Over in New Zealand, the National Party-led government is facing the wrath of the Green Party, which has nine MPs in the 122-member unicameral parliament. Back in the 1980s and 1990s, the green movement closed down mining in several areas, including the Coromandel Peninsula east of Auckland, a place rich in mining history.

The Key government has decided to unlock some of that land and the Greens are promising major protests. No doubt some companies have been considering investing in exploration under the new policy, but why would you bother when you face all those exciting young people chaining themselves to trees and bulldozers?

So why not go to Mali?

Australian investors have come to terms with some parts of Africa; they feel comfortable with explorers and miners operating in Botswana, Namibia and Ghana for example. Burkina Faso is clearly growing on them.

But Sahelian Africa seems to be the place of the moment. Overnight, we’ve heard Gold Fields’ west Africa chief, Peter Turner, being reported as saying that Mali is his company’s new frontier. The South African company is concentrating on the southeast corner of the country where one prospect, Komana, has returned gold hits up to 15.7 grams per tonne.

But this country is not exactly virgin territory. Mali has just displaced Tanzania as the third-biggest gold producer in Africa. According to the Economist, South Africa produced 240 tonnes last year, Ghana 80t and Mali 60t. Tanzania produced 50t, with Burkina Faso closing fast at 40t.

It is interesting that we have not seen any news reports of Australian companies experiencing any real problems in this part of the world of late. Mali has a clear mining law and reports suggest it is working quite well.

But here is the thing that really caught my eye about Mali.
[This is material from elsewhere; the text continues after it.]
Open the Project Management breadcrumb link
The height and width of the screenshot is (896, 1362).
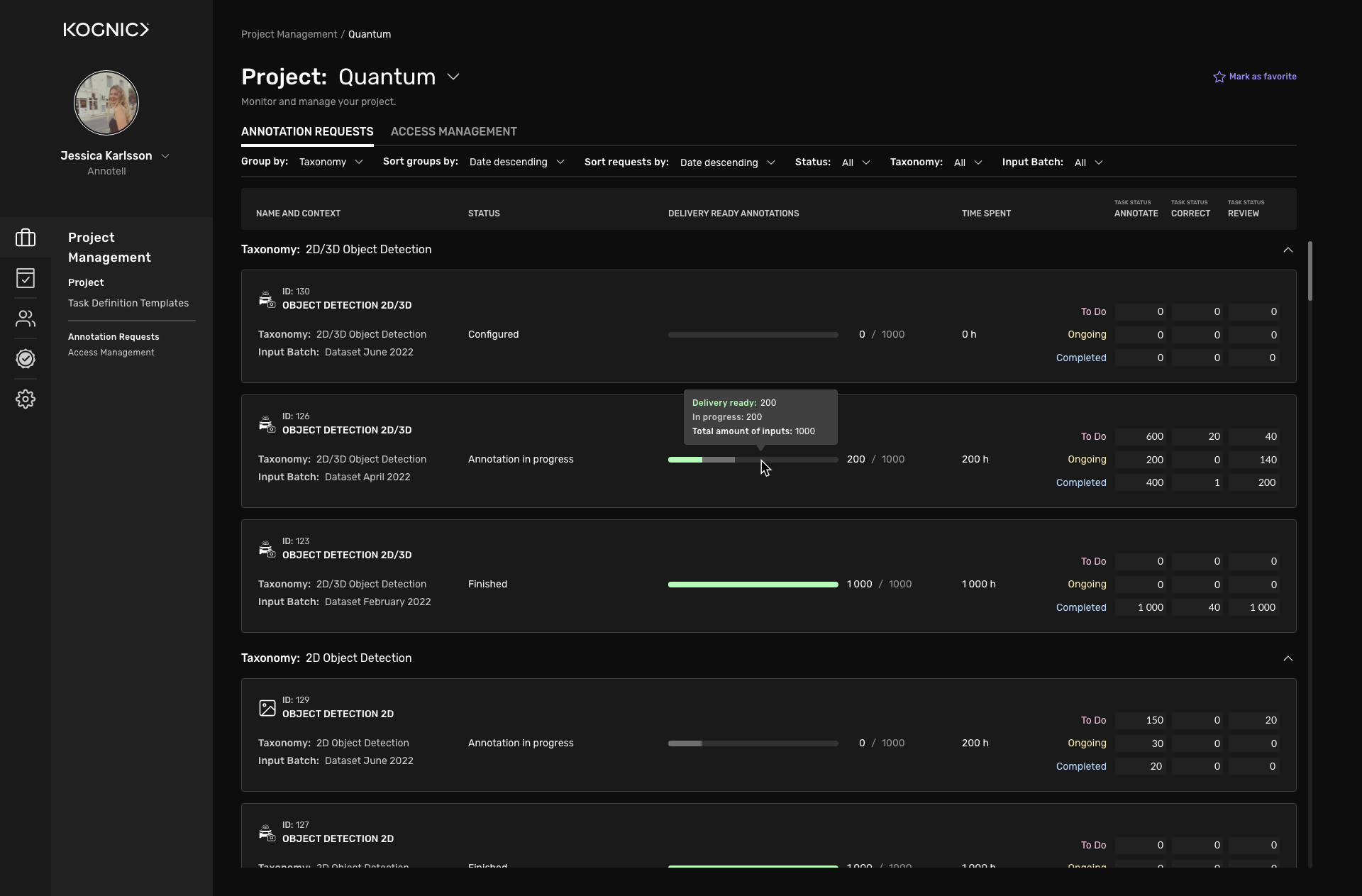[x=288, y=34]
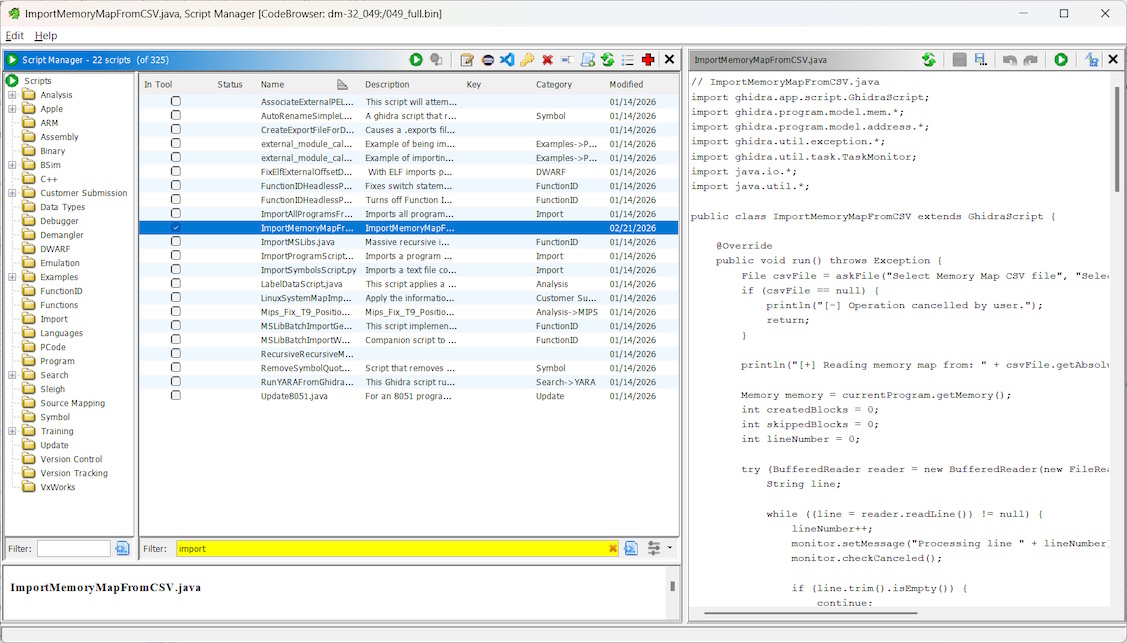
Task: Expand the Analysis folder in tree
Action: [13, 95]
The French have been pressuring the Mali government to release several members of al-Qaeda in the Islamic Maghreb from its jail; AQIM is holding several Europeans, one a Frenchman, and Paris wants Bamako to release the terrorists so the Frenchman can be set free. No way, says Mali.

So here is a country with a working mining law, as yet unquantified mineral resources (including phosphate), no Greens or ABC, and a government that sticks to its guns and is pro-mining.

As an exam question would put it: please compare and contrast with Australia in general, Queensland in particular.

Footnote and disclosure: The writer has put his money where his mouth is and owns shares (and took up the recent rights issue) in Oklo Uranium, which is exploring for uranium and phosphate in Mali.